The whip had stopped cracking. Schleeman was looking at her with a touch of amusement. “Why don’t you? Get rid of it. Settle in Washington in a place of your own. Easier for everyone.”

“I don’t know why.” She met his eyes. “Yes, I do. That house holds a lot of memories.” Good memories that had kept her going when she was engulfed by loneliness. In spite of work, of travel, of a hundred acquaintances and a dozen friends, there was always that swamp of loneliness ever pulling her into its depths. Not even four affairs along the way gave any escape. She had broken them off after a week or two of high hopes that ended in disappointment and anguish. No one she had met in these last years seemed able to replace the happiness she once had known.

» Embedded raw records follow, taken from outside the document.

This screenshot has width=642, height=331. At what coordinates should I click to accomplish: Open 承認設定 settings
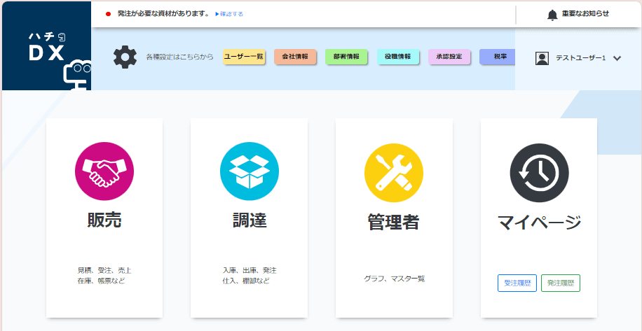[449, 57]
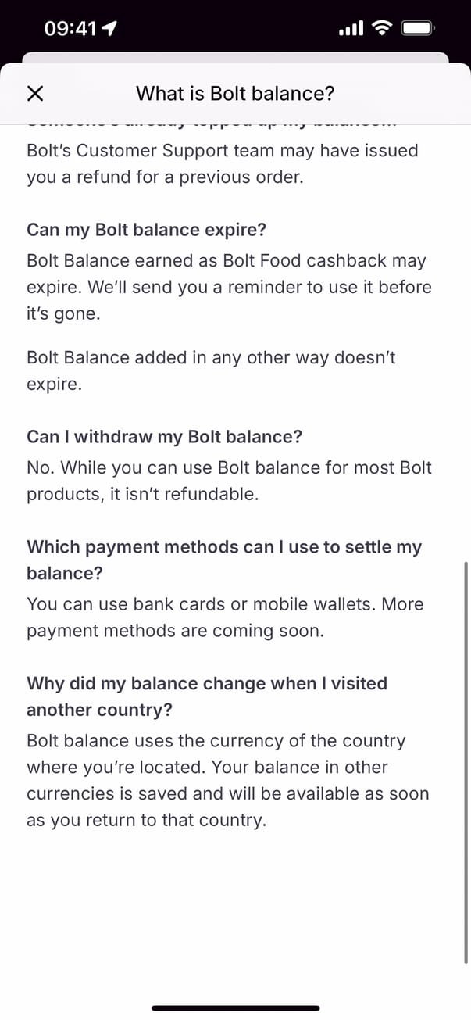Tap "added in any other way" paragraph
Image resolution: width=471 pixels, height=1020 pixels.
tap(211, 370)
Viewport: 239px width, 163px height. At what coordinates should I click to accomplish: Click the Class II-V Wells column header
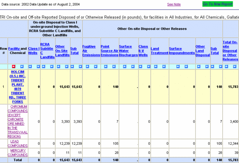(x=143, y=50)
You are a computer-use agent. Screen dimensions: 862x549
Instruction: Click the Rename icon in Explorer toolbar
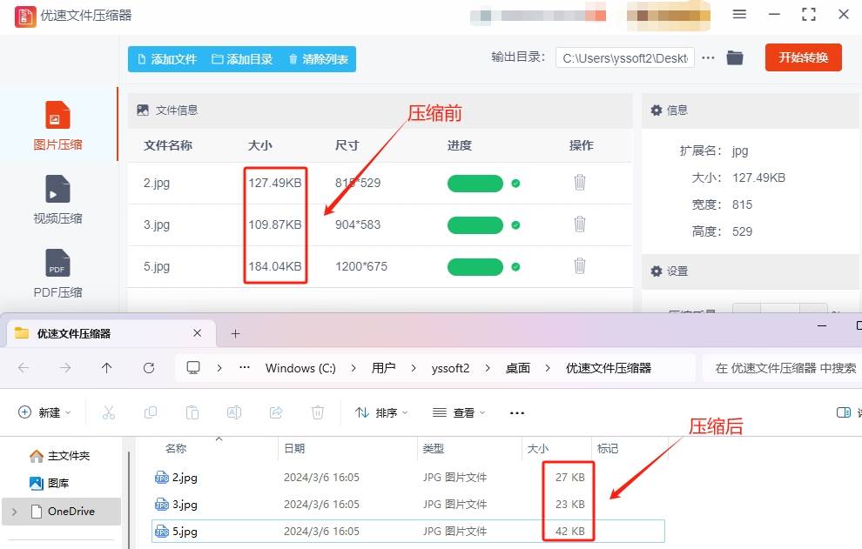pos(233,412)
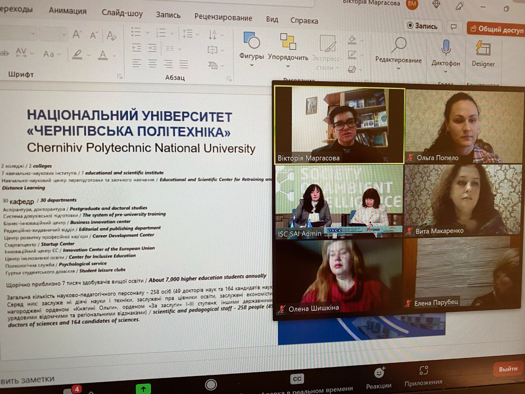Click the Упорядочить arrange icon
The height and width of the screenshot is (394, 525).
[x=288, y=42]
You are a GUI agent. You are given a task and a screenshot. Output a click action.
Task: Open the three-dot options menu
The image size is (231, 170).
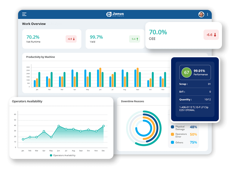(208, 14)
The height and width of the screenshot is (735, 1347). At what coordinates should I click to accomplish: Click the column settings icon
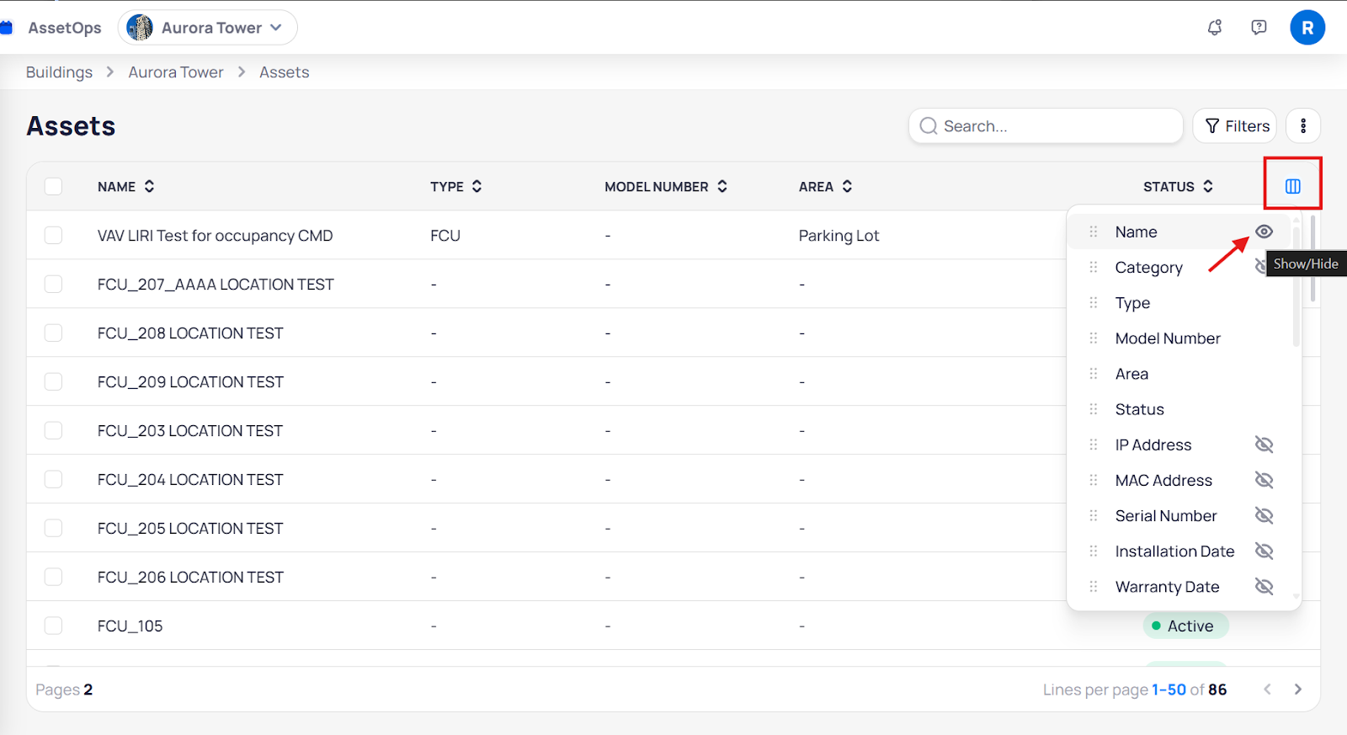[x=1292, y=186]
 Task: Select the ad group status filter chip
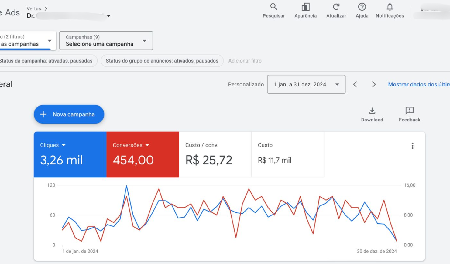coord(162,61)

“Memories,” Schleeman said quietly, “can make you a prisoner, Karen. Don’t let them tie you down.” He and Jim Black had talked about that: her five years of marriage to Alan Fern shouldn’t close out the rest of her life. Her work hadn’t suffered, in fact it had improved, but a young woman with Karen’s astonishing good looks who suddenly cut off promising affairs with marriage proposed—it wasn’t right, it wasn’t fair. Indeed, it was a complete waste. “Well,” Schleeman added, suddenly brusque, “when do you leave for Rome?”

“Friday?”

“Thursday evening it would have to be: night flights only. You’ll be there Friday morning. Good. I’ll alert Aliotto, and he can book a room for you at the Imperial. Might as well be comfortable. That will give you three days to get the background from him. Enough?” Three days would be sufficient. She was a quick study.

“Possibly.”

“Of course, I could send someone else from the
Spectator,
but Aliotto seemed intent on you. Perhaps a woman would be best—might help put the girl more at ease, loosen her tongue. Seemingly, it’s the young man who has been doing most of the talking so far. She just follows along.”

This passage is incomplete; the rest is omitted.